• Exercise brief:
Update the lines below so that every "center point" reads "midpoint", and leave all other text unchanged.

• Given entries:
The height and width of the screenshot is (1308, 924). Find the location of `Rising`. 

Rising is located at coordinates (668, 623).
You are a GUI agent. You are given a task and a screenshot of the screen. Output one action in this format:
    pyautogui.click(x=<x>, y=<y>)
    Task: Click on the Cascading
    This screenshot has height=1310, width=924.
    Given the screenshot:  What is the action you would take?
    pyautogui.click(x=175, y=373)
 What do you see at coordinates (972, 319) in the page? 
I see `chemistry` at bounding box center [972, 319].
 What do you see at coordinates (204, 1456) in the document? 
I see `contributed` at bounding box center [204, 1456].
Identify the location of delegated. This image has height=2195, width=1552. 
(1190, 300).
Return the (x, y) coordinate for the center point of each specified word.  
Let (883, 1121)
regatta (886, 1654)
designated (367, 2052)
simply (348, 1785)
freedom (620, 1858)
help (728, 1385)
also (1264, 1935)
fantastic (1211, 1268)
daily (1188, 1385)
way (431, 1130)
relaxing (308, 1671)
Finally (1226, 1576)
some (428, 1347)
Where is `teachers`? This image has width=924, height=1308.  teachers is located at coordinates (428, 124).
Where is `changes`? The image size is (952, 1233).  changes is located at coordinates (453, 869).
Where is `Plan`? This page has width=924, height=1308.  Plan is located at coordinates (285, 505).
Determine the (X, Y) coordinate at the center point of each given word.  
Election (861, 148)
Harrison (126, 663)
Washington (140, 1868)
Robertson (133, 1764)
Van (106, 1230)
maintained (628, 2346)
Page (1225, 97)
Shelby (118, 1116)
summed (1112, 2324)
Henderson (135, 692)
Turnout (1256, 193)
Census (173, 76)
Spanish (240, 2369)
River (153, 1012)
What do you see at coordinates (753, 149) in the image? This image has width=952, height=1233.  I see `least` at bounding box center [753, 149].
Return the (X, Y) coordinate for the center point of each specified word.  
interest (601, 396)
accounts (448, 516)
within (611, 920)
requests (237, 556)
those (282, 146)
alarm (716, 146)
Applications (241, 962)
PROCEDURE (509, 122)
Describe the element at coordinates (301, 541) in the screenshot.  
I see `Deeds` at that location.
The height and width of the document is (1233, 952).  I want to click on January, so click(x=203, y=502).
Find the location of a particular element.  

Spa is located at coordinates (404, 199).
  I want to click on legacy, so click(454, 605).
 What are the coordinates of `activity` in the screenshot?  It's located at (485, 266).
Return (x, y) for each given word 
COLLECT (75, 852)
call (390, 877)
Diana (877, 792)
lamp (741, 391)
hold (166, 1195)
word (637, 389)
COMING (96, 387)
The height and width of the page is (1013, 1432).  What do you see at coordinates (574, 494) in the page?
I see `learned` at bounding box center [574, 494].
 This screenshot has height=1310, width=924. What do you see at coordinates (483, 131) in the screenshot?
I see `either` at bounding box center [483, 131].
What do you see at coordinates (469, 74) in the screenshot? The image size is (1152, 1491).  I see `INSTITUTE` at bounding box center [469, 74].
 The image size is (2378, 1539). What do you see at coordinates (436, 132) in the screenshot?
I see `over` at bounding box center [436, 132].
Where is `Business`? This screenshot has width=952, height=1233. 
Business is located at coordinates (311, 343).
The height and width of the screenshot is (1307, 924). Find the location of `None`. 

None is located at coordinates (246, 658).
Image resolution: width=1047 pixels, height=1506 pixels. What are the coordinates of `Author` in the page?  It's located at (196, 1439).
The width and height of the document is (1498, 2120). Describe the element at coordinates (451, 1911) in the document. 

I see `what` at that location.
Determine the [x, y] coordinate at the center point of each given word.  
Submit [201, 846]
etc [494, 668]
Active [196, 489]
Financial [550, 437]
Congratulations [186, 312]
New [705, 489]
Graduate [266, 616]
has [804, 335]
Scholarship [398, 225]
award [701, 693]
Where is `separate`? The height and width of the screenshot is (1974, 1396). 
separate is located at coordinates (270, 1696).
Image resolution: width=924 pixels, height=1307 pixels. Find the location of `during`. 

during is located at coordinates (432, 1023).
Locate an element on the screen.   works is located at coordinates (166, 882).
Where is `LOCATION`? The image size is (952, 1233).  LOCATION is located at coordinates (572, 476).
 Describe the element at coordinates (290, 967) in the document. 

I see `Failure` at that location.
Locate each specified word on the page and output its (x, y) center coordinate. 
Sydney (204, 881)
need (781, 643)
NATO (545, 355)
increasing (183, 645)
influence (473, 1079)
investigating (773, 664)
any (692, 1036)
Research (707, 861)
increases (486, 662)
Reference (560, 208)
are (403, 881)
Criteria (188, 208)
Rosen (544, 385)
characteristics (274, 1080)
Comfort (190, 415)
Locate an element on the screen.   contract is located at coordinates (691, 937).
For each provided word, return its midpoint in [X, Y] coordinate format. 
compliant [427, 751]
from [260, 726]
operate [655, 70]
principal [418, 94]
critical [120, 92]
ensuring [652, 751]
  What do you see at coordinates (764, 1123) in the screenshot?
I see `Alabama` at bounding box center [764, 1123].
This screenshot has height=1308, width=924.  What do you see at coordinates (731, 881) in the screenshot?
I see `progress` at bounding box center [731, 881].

• Answer to the task:
The height and width of the screenshot is (1308, 924). Find the location of `Rising`. 

Rising is located at coordinates (668, 623).
You are a GUI agent. You are given a task and a screenshot of the screen. Output one action in this format:
    pyautogui.click(x=<x>, y=<y>)
    Task: Click on the Cascading
    This screenshot has height=1310, width=924.
    Given the screenshot:  What is the action you would take?
    pyautogui.click(x=175, y=373)
 What do you see at coordinates (972, 319) in the page? 
I see `chemistry` at bounding box center [972, 319].
 What do you see at coordinates (204, 1456) in the document? 
I see `contributed` at bounding box center [204, 1456].
Identify the location of delegated. This image has height=2195, width=1552. 
(1190, 300).
Return the (x, y) coordinate for the midpoint of each specified word.  
Let (883, 1121)
regatta (886, 1654)
designated (367, 2052)
simply (348, 1785)
freedom (620, 1858)
help (728, 1385)
also (1264, 1935)
fantastic (1211, 1268)
daily (1188, 1385)
way (431, 1130)
relaxing (308, 1671)
Finally (1226, 1576)
some (428, 1347)
Where is `teachers`? This image has width=924, height=1308.  teachers is located at coordinates (428, 124).
Where is `changes`? The image size is (952, 1233).  changes is located at coordinates (453, 869).
Where is `Plan`? This page has width=924, height=1308.  Plan is located at coordinates (285, 505).
Determine the (X, Y) coordinate at the midpoint of each given word.  
Election (861, 148)
Harrison (126, 663)
Washington (140, 1868)
Robertson (133, 1764)
Van (106, 1230)
maintained (628, 2346)
Page (1225, 97)
Shelby (118, 1116)
summed (1112, 2324)
Henderson (135, 692)
Turnout (1256, 193)
Census (173, 76)
Spanish (240, 2369)
River (153, 1012)
What do you see at coordinates (753, 149) in the image? This image has width=952, height=1233.  I see `least` at bounding box center [753, 149].
Return the (X, Y) coordinate for the midpoint of each specified word.  
interest (601, 396)
accounts (448, 516)
within (611, 920)
requests (237, 556)
those (282, 146)
alarm (716, 146)
Applications (241, 962)
PROCEDURE (509, 122)
Describe the element at coordinates (301, 541) in the screenshot.  
I see `Deeds` at that location.
The height and width of the document is (1233, 952).  I want to click on January, so click(x=203, y=502).
Find the location of a particular element.  

Spa is located at coordinates (404, 199).
  I want to click on legacy, so click(454, 605).
 What are the coordinates of `activity` in the screenshot?  It's located at (485, 266).
Return (x, y) for each given word 
COLLECT (75, 852)
call (390, 877)
Diana (877, 792)
lamp (741, 391)
hold (166, 1195)
word (637, 389)
COMING (96, 387)
The height and width of the page is (1013, 1432).  What do you see at coordinates (574, 494) in the page?
I see `learned` at bounding box center [574, 494].
 This screenshot has height=1310, width=924. What do you see at coordinates (483, 131) in the screenshot?
I see `either` at bounding box center [483, 131].
What do you see at coordinates (469, 74) in the screenshot? The image size is (1152, 1491).  I see `INSTITUTE` at bounding box center [469, 74].
 The image size is (2378, 1539). What do you see at coordinates (436, 132) in the screenshot?
I see `over` at bounding box center [436, 132].
Where is `Business`? This screenshot has width=952, height=1233. 
Business is located at coordinates (311, 343).
The height and width of the screenshot is (1307, 924). Find the location of `None`. 

None is located at coordinates (246, 658).
Image resolution: width=1047 pixels, height=1506 pixels. What are the coordinates of `Author` in the page?  It's located at (196, 1439).
The width and height of the document is (1498, 2120). Describe the element at coordinates (451, 1911) in the document. 

I see `what` at that location.
Determine the [x, y] coordinate at the midpoint of each given word.  
Submit [201, 846]
etc [494, 668]
Active [196, 489]
Financial [550, 437]
Congratulations [186, 312]
New [705, 489]
Graduate [266, 616]
has [804, 335]
Scholarship [398, 225]
award [701, 693]
Where is `separate`? The height and width of the screenshot is (1974, 1396). 
separate is located at coordinates (270, 1696).
Image resolution: width=924 pixels, height=1307 pixels. Find the location of `during`. 

during is located at coordinates (432, 1023).
Locate an element on the screen.   works is located at coordinates (166, 882).
Where is `LOCATION`? The image size is (952, 1233).  LOCATION is located at coordinates (572, 476).
 Describe the element at coordinates (290, 967) in the document. 

I see `Failure` at that location.
Locate each specified word on the page and output its (x, y) center coordinate. 
Sydney (204, 881)
need (781, 643)
NATO (545, 355)
increasing (183, 645)
influence (473, 1079)
investigating (773, 664)
any (692, 1036)
Research (707, 861)
increases (486, 662)
Reference (560, 208)
are (403, 881)
Criteria (188, 208)
Rosen (544, 385)
characteristics (274, 1080)
Comfort (190, 415)
Locate an element on the screen.   contract is located at coordinates (691, 937).
For each provided word, return its midpoint in [X, Y] coordinate format. 
compliant [427, 751]
from [260, 726]
operate [655, 70]
principal [418, 94]
critical [120, 92]
ensuring [652, 751]
  What do you see at coordinates (764, 1123) in the screenshot?
I see `Alabama` at bounding box center [764, 1123].
This screenshot has height=1308, width=924.  What do you see at coordinates (731, 881) in the screenshot?
I see `progress` at bounding box center [731, 881].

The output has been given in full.